Skip to main content
[Preprint]. 2024 Oct 13:2024.10.10.617568. [Version 1] doi: 10.1101/2024.10.10.617568

Figure 5: EnCodon (1B)Ada generalizes well across unseen synonymous variants in membrane proteins.

Figure 5:

a) We re-purposed the pre-trained language modeling classifier head for synonymous mutation effect modeling. Specifically, given a synonymous codon variant, we first compute the codon likelihoods (i.e. logits) for the variant’s position. Next, the log-ratio of wild-type codon against mutated codon is considered as the final variant’s effect prediction – protein abundance level or surface expression in this experiment.

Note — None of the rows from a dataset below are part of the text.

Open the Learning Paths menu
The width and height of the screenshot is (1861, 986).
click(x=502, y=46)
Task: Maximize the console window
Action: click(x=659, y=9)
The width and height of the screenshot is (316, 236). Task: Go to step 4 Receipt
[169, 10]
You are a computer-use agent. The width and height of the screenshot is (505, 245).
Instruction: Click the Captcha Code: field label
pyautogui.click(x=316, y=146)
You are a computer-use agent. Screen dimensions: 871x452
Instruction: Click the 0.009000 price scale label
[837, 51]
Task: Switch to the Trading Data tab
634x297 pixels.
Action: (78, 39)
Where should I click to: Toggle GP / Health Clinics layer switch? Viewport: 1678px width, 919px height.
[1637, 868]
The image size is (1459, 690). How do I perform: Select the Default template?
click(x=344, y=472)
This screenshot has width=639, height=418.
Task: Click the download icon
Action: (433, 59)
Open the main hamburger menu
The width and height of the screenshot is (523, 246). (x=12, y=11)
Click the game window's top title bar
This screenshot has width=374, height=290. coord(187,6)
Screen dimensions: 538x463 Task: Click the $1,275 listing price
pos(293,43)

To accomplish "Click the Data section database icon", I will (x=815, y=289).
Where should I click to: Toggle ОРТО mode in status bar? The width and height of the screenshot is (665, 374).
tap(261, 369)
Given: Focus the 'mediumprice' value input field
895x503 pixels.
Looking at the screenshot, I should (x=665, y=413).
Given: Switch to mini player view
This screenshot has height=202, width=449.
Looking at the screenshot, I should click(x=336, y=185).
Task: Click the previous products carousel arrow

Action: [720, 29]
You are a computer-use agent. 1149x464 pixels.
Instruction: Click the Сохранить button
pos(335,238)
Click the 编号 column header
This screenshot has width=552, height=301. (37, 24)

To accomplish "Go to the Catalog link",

Notably, using no additional weights, the mutation’s effect on protein’s abundance measurement is modeled as the log-likelihood ratio between mutated and wild-type codon given the wild-type coding sequence in input. b) Spearman correlation between predicted and observed abundance (left bar plot) or surface expression (right bar plot) were shown for test synonymous variants in KCNJ2, SLC22A1, and GPR68 proteins. c) An test set of synonymous variants applied on SLC22A1 were held-out from the training data of the EnCodons. The scatter plot of predicted vs. observed abundance is shown for eukaryotic adapted EnCodon (1B) which showed as the top-performed compared to other fine-tuned EnCodons. d) After fine-tuning, we performed in-silico synonymous mutagenesis with the best-performing EnCodon model. We selected “critical” synonymous variants for which the predicted abundance was above 95-th (green) or below the 5-th quantile (pink). Next, extracted SLC22A1 extreme variants were overlayed in the protein’s 3D structure which is shown from 3 different angles.